Mit dem Gesamteinsatzleiter arbeiteten wir vom SEK einen Plan aus, von dem wir uns trotz aller Probleme einiges versprachen. Er basierte darauf, dass sich in den für den Geldtransport vorgesehenen Hubschrauber ein paar von unseren Leuten einschmuggelten. Nur durfte der Erpresser den Abflug nicht beobachten. Sobald er die Strategie durchschaute, wäre die Übergabe erneut geplatzt und der Erpresser auf und davon. Um das zu verhindern, verfielen wir auf ein geniales Täuschungsmanöver. Ein Hubschrauber ohne Polizeikennzeichen, der genau der für den Geldtransport vorgesehenen Maschine entsprach, wurde in der Nähe von Regensburg bereitgestellt, an Bord außer mir drei hervorragend ausgebildete Einsatzleute sowie ein Hundeführer samt Vierbeiner. Sobald die Aktion angelaufen war, würden beide Maschinen klammheimlich die Rollen wechseln.
Der Samstag kam, und wir warteten auf den Anruf, der uns die Abwurfstelle verraten würde. Erst kurz nach 19 Uhr meldete sich der Erpresser. Offenbar wollte er sich im Schutz der Dunkelheit mit dem Geld aus dem Staub machen. Eine erneute Komplikation, doch wir blieben bei unserem Plan. Hubschrauber Nummer eins mit dem Lösegeld, das aus 20 Metern Höhe abgeworfen werden sollte, stieg auf, drehte jedoch ab, nachdem er außer Sichtweite war, um Kurs auf Regensburg zu nehmen. In Windeseile luden wir dort das Geld um und starteten Richtung Bayerischer Wald. Zunächst erlebten wir hektische Minuten, weil wir das angegebene Abwurfgebiet auf unserer topografischen Karte nicht finden konnten. Endlich entdeckten wir das Areal in unwegsamer Bergregion. In dieser Wildnis einen geeigneten Landeplatz oder zumindest eine Lichtung zu finden, wo wir vor dem Geldabwurf abgesetzt werden konnten, würde gar nicht so einfach sein. Nah genug, um den Anschluss zum Erpresser nicht zu verlieren, und weit genug entfernt, um von der Abwurfstelle aus nicht gesehen zu werden.
******
◆ **Deine Aufgaben**:
1 > Wann meldete sich der Erpresser am Samstag laut dem Text über die Lösegeldübergabe?
2 > Setze den Text über die Lösegeldübergabe nach seinem letzten Satz fort.

◆ **Rohdaten**:
******
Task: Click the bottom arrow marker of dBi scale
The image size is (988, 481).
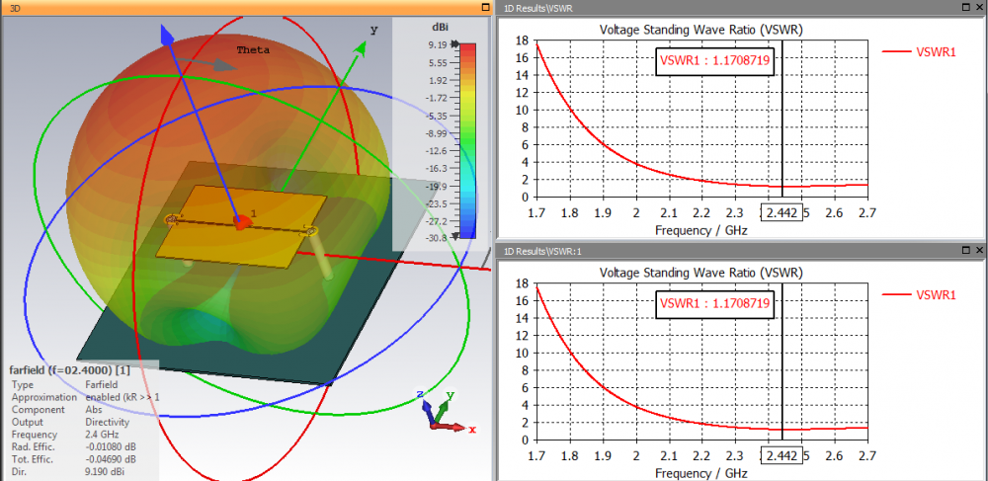Action: click(x=454, y=238)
******
◆ **Lösungen**:
1 > Erst kurz nach 19 Uhr.

2 >
Viel Zeit blieb uns nicht. Zum Glück entdeckte unser Pilot bald eine kleine Waldlichtung etwa 150 Meter unterhalb der Abwurfstelle, die mit niedrigem Strauchwerk durchsetzt war. » Schnell, schnell«, sagte ich zu meinen Leuten. » Wir müssen abgleiten, denn eine Landung ist hier nicht möglich.« Schon kletterten die hinter mir sitzenden Männer auf die Kufen des Hubschraubers, warfen das Tau nach unten und glitten aus circa zehn Metern Höhe zu Boden. Der Hundeführer blieb an Bord. Als Letzter rutschte ich fast ungebremst nach unten und schlug unsanft auf, verstauchte mir den rechten Fußknöchel und trug zudem hässliche Schürfwunden an den Fingerspitzen davon. Ich hatte vergessen, meine Lederhandschuhe beim Abgleiten anzuziehen. Warum? Ich musste sie zuvor ausziehen, weil sie mich beim Blättern der Landkarte störten. Wie man sieht, war selbst ein erfahrener Ausbilder nicht gegen Nachlässigkeiten gefeit. Ich schüttelte den Kopf über mich selbst, doch wie sehr Hände und Fuß schmerzten, das merkte ich erst später.
Sobald ich nach oben signalisierte, dass alle unten waren, wurden im Hubschrauber die Taue ausgeklinkt, und die Maschine gewann wieder an Höhe, verschwand bald aus unserer Sicht. Die Aktion dauerte höchstens 15 Sekunden. Wir befreiten uns von den Gurten und legten alles, was wir nicht mehr brauchten, auf einem Haufen zusammen. » Los geht’s«, sagte ich zu meinen Leuten. » Wir müssen möglichst schnell nach oben zur Abwurfstelle.« Dann humpelte ich mit meinem lädierten Fuß tapfer voran.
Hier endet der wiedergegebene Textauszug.